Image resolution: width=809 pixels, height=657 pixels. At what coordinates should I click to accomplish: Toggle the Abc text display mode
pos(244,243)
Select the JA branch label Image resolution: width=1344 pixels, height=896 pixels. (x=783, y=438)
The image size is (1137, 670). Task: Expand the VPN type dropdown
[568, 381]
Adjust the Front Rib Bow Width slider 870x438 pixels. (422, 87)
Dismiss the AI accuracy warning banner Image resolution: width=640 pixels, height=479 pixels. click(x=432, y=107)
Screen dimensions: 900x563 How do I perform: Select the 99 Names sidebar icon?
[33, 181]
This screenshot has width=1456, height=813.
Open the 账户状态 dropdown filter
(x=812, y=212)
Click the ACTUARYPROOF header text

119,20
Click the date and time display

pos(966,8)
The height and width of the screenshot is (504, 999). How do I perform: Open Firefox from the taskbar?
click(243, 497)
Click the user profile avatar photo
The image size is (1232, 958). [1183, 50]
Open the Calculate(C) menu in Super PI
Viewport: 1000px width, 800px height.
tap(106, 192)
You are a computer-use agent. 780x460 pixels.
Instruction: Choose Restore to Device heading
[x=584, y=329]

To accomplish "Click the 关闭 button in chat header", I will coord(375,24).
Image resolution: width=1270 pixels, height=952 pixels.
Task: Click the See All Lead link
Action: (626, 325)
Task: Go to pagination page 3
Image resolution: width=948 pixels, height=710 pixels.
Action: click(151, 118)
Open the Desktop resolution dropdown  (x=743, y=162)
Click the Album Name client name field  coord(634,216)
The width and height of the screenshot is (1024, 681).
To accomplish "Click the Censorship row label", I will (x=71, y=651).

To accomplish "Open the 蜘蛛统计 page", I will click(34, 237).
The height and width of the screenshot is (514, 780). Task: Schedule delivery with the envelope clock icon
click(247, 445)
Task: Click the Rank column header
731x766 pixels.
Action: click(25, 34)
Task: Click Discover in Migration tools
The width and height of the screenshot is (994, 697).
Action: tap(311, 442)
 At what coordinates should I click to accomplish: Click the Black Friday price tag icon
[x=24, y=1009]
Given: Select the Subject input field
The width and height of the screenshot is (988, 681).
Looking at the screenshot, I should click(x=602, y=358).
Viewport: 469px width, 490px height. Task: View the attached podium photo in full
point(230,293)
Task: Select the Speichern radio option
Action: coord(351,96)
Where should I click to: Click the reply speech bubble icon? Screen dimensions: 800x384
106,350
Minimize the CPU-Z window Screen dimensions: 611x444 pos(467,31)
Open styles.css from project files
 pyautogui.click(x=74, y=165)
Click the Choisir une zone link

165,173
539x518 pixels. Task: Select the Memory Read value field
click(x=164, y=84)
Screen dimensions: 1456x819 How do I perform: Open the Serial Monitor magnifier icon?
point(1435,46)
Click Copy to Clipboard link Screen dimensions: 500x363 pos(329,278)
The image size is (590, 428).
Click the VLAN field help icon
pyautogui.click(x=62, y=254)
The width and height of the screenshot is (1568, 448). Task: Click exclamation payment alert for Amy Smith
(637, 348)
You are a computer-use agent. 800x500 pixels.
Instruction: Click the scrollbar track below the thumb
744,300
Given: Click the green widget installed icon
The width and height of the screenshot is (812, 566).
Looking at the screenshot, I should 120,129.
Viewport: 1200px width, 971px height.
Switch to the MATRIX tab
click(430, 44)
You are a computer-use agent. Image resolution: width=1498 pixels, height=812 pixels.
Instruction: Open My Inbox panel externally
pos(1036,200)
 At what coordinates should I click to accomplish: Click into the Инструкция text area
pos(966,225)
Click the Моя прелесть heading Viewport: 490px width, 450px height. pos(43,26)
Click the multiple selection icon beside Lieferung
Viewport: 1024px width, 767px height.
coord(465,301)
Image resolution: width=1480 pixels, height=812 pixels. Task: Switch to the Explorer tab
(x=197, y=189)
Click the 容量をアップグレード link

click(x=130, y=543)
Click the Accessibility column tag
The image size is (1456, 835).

■ **THE TASK**
Could you extract every line of the material above and reproduce each one unchanged?

■ **SOLUTION TO THE EXERCISE**
Image resolution: width=809 pixels, height=657 pixels. At what coordinates should I click to accomplish: Toggle the Abc text display mode
pos(244,243)
Select the JA branch label Image resolution: width=1344 pixels, height=896 pixels. (x=783, y=438)
The image size is (1137, 670). Task: Expand the VPN type dropdown
[568, 381]
Adjust the Front Rib Bow Width slider 870x438 pixels. (422, 87)
Dismiss the AI accuracy warning banner Image resolution: width=640 pixels, height=479 pixels. click(x=432, y=107)
Screen dimensions: 900x563 How do I perform: Select the 99 Names sidebar icon?
[33, 181]
This screenshot has width=1456, height=813.
Open the 账户状态 dropdown filter
(x=812, y=212)
Click the ACTUARYPROOF header text

119,20
Click the date and time display

pos(966,8)
The height and width of the screenshot is (504, 999). How do I perform: Open Firefox from the taskbar?
click(243, 497)
Click the user profile avatar photo
The image size is (1232, 958). [1183, 50]
Open the Calculate(C) menu in Super PI
Viewport: 1000px width, 800px height.
tap(106, 192)
You are a computer-use agent. 780x460 pixels.
Instruction: Choose Restore to Device heading
[x=584, y=329]

To accomplish "Click the 关闭 button in chat header", I will coord(375,24).
Image resolution: width=1270 pixels, height=952 pixels.
Task: Click the See All Lead link
Action: (626, 325)
Task: Go to pagination page 3
Image resolution: width=948 pixels, height=710 pixels.
Action: click(151, 118)
Open the Desktop resolution dropdown  (x=743, y=162)
Click the Album Name client name field  coord(634,216)
The width and height of the screenshot is (1024, 681).
To accomplish "Click the Censorship row label", I will (x=71, y=651).

To accomplish "Open the 蜘蛛统计 page", I will click(34, 237).
The height and width of the screenshot is (514, 780). Task: Schedule delivery with the envelope clock icon
click(247, 445)
Task: Click the Rank column header
731x766 pixels.
Action: click(25, 34)
Task: Click Discover in Migration tools
The width and height of the screenshot is (994, 697).
Action: tap(311, 442)
 At what coordinates should I click to accomplish: Click the Black Friday price tag icon
[x=24, y=1009]
Given: Select the Subject input field
The width and height of the screenshot is (988, 681).
Looking at the screenshot, I should click(x=602, y=358).
Viewport: 469px width, 490px height. Task: View the attached podium photo in full
point(230,293)
Task: Select the Speichern radio option
Action: coord(351,96)
Where should I click to: Click the reply speech bubble icon? Screen dimensions: 800x384
106,350
Minimize the CPU-Z window Screen dimensions: 611x444 pos(467,31)
Open styles.css from project files
 pyautogui.click(x=74, y=165)
Click the Choisir une zone link

165,173
539x518 pixels. Task: Select the Memory Read value field
click(x=164, y=84)
Screen dimensions: 1456x819 How do I perform: Open the Serial Monitor magnifier icon?
point(1435,46)
Click Copy to Clipboard link Screen dimensions: 500x363 pos(329,278)
The image size is (590, 428).
Click the VLAN field help icon
pyautogui.click(x=62, y=254)
The width and height of the screenshot is (1568, 448). Task: Click exclamation payment alert for Amy Smith
(637, 348)
You are a computer-use agent. 800x500 pixels.
Instruction: Click the scrollbar track below the thumb
744,300
Given: Click the green widget installed icon
The width and height of the screenshot is (812, 566).
Looking at the screenshot, I should 120,129.
Viewport: 1200px width, 971px height.
Switch to the MATRIX tab
click(430, 44)
You are a computer-use agent. Image resolution: width=1498 pixels, height=812 pixels.
Instruction: Open My Inbox panel externally
pos(1036,200)
 At what coordinates should I click to accomplish: Click into the Инструкция text area
pos(966,225)
Click the Моя прелесть heading Viewport: 490px width, 450px height. pos(43,26)
Click the multiple selection icon beside Lieferung
Viewport: 1024px width, 767px height.
coord(465,301)
Image resolution: width=1480 pixels, height=812 pixels. Task: Switch to the Explorer tab
(x=197, y=189)
Click the 容量をアップグレード link

click(x=130, y=543)
Click the Accessibility column tag
The image size is (1456, 835).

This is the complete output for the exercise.